Максим собирался откланяться, но чувственный монолог подполковника остановил сие намерение. «Уж больно старик недооценивает врага. Французы – не дураки, чтоб слепо переть в столь незамысловато расставленные сети. Значит, они попытаются каким-либо образом подавить огонь русской артиллерии, а уж потом возобновят атаки на город», – Крыжановский огляделся на местности. Будь он неприятельским военачальником, первым делом выдвинул бы дальнобойные орудия и стал палить по русским батареям. Но это – полумера. Надёжнее выслать отряды, каковые могли бы скрытно подобраться к вражеским пушкам. Рельеф тому благоприятствует – сплошные овраги. Особенно легко добраться до слободы, где засели егеря Бистрома с конно-артиллерийской батареей. Сюда посложнее, но при определённой сноровке…
- А что, Фридрих Иванович, охранение у тебя присутствует?
- А как же, голуба! Рота мушкетер! – беспечно ответил подполковник. – Сказать по чести, я тех мушкетер услал на северный склон, чтоб не путались под ногами.
- У кого, позволь поинтересоваться, чтоб не путались под ногами? У неприятеля, что ли, реши он проследовать во-о-н тем оврагом до подножья холма?
Беллинсгаузен посмотрел в указанном направлении и глаза его забегали тревожно:
- Ах, старый я осёл, уж стал выживать из последнего ума!
- После, после будешь укорять себя. А нынче – верни солдат, – поторопил Максим.
На поверку мушкетеры оказались резервной ротой Вильманстрандского пехотного полка. Капитан отсутствовал. Он, по свидетельству поручика, отстал в дороге из-за жесточайшего приступа подагры. Сам поручик две недели как пожаловал из Петербурга, никогда прежде в сражениях не участвовал, но страстно мечтал восполнить сей недостаток биографии. То же и солдаты. Среди них нюхали порох лишь двое седовласцев, проевших зубы на военной службе. Остальные прибыли с последним пополнением и вообще доселе не стреляли из ружей. Из всех военных умений могли лишь маршировать в ногу.
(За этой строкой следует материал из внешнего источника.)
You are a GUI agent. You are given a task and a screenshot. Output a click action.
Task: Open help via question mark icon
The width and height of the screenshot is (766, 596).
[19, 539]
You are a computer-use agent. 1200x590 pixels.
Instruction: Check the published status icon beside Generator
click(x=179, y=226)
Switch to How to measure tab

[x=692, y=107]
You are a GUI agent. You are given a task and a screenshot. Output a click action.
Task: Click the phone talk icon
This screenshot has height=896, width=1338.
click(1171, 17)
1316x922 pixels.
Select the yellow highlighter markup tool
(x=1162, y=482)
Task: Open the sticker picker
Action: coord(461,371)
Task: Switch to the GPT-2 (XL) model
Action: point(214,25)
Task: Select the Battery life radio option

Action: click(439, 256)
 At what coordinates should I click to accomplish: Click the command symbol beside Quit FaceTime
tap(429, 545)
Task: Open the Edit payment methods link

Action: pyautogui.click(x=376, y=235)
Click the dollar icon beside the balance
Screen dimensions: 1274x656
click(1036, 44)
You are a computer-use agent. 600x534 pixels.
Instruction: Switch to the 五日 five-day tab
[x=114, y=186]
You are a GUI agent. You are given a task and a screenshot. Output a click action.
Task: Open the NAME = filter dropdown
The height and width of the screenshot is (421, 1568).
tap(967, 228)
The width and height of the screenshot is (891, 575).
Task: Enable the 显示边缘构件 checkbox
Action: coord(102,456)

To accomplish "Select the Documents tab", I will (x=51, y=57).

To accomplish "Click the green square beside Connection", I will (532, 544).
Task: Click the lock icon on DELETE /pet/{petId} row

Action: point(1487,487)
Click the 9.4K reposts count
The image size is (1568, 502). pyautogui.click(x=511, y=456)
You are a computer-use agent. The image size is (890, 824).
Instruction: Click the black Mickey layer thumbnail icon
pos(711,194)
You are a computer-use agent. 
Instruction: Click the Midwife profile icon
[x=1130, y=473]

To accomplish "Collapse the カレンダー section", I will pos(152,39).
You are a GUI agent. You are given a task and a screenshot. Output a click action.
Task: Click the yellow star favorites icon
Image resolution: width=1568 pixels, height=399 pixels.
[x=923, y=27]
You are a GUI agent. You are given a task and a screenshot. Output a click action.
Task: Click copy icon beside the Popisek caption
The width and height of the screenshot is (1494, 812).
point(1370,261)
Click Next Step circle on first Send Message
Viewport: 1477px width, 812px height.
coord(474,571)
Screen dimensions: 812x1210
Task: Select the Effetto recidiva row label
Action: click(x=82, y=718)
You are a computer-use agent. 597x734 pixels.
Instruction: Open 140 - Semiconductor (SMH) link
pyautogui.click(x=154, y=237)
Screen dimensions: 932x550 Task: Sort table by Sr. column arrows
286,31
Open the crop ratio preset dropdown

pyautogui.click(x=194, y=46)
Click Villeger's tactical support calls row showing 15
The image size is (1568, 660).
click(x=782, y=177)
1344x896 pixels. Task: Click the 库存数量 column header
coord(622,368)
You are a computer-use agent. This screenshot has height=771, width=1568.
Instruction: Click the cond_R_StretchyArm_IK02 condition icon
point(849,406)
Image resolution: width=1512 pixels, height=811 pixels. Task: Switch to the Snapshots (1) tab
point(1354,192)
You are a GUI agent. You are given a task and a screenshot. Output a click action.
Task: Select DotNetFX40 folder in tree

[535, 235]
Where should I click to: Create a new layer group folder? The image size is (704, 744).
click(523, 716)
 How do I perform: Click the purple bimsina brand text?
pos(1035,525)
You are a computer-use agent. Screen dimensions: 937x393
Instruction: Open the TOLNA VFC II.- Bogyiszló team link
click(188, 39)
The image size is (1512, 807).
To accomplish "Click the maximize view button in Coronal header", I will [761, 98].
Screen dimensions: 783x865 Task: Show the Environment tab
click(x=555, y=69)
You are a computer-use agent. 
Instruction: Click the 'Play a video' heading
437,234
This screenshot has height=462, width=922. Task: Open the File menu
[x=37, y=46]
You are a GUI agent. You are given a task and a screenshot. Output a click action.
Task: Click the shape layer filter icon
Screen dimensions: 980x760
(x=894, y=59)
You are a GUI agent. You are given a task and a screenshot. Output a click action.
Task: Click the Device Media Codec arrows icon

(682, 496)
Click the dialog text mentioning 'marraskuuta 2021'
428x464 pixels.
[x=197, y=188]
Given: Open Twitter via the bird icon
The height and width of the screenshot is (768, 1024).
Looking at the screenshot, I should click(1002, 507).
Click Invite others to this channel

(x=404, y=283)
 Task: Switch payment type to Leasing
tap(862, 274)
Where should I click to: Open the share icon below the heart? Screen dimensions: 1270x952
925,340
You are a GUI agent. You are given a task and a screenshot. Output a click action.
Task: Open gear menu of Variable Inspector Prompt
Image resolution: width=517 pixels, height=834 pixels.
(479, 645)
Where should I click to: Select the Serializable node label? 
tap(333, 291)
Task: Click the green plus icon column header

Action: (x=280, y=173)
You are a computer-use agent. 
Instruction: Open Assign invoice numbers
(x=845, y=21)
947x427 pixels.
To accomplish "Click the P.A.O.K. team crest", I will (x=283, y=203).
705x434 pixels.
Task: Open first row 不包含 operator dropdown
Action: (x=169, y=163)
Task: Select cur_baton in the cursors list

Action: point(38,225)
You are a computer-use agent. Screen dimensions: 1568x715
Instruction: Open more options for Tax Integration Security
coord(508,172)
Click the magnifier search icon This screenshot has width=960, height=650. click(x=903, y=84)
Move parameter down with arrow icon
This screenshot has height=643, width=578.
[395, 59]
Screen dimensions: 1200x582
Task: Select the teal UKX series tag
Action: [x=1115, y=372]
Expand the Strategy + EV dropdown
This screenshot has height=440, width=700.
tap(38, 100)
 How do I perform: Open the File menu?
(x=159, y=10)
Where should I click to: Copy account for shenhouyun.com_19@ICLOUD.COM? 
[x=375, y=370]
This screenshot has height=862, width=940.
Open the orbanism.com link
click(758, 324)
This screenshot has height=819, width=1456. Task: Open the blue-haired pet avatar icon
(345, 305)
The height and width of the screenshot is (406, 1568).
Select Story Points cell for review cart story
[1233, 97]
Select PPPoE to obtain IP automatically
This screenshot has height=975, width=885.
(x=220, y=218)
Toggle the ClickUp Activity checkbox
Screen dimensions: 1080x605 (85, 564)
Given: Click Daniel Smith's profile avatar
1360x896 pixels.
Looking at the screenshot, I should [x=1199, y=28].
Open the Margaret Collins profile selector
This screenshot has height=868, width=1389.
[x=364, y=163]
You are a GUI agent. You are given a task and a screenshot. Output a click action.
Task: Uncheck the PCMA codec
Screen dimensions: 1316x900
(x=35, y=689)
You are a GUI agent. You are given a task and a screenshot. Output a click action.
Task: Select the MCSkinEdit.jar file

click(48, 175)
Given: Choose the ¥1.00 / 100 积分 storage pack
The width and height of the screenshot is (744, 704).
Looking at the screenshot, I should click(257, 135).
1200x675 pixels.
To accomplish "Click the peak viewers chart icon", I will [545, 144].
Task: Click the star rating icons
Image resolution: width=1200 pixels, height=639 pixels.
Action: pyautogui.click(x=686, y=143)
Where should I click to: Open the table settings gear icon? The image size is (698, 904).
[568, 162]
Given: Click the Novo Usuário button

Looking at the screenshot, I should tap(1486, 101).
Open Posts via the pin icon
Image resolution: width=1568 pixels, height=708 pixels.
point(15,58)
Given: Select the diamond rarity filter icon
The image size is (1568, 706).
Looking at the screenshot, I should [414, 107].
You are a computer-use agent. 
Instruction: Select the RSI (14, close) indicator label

Глядя на «грозное воинство», Максим удручённо вздохнул. Однако же – делать нечего: коль грядёт супостат, отражать его придётся этим неумелым новобранцам. А потому, не сокрушаясь долго, полковник принялся за дело. Часть солдат поручил Коренному для обучения штыковому бою, другую часть отдал Курволяйнену – упражняться в стрельбе, чтоб хоть глаза при выстреле не зажмуривали. Самые же дремучие и непригодные к ратному делу сгодились Лермонтову при производстве фортификационных работ. Также во все стороны отправились дозорные – следить за местностью.
По прошествии короткого времени склоны холма, с вершины которого била по мосту батарея Беллинсгаузена, стали представлять собой живописное зрелище. Кругом во множестве появились засеки, рогатки[122] и волчьи ямы. Вспотевшие солдаты до изнеможения кололи штыками наспех изготовленные чучела, а иные палили почём зря по деревянным столбам. В промежутках между пушечными и ружейными залпами в воздухе слышалось:
- Делай раз, делай два…
- Заряжай, целься, пли…
Глядя на всё это, вильманстрандский поручик задался неким вопросом. Застенчиво пыхтя и переминаясь с ноги на ногу, он встал за спиной Крыжановского. Тот обернулся и спросил:
- Что у вас?
- Господин полковник, вам не кажется, что сей шум может отпугнуть от нас неприятеля?
Максим хотел ответить какой-нибудь шуткой, но за него ответ дали двое запыхавшихся солдат-дозорных:
- Французы… на конях приехали… много… все в хвостатых касках!
- Наверняка старые знакомцы – драгуны! Эти умеют сражаться как верхом, так и спешившись[123]! – высказал своё суждение Крыжановский.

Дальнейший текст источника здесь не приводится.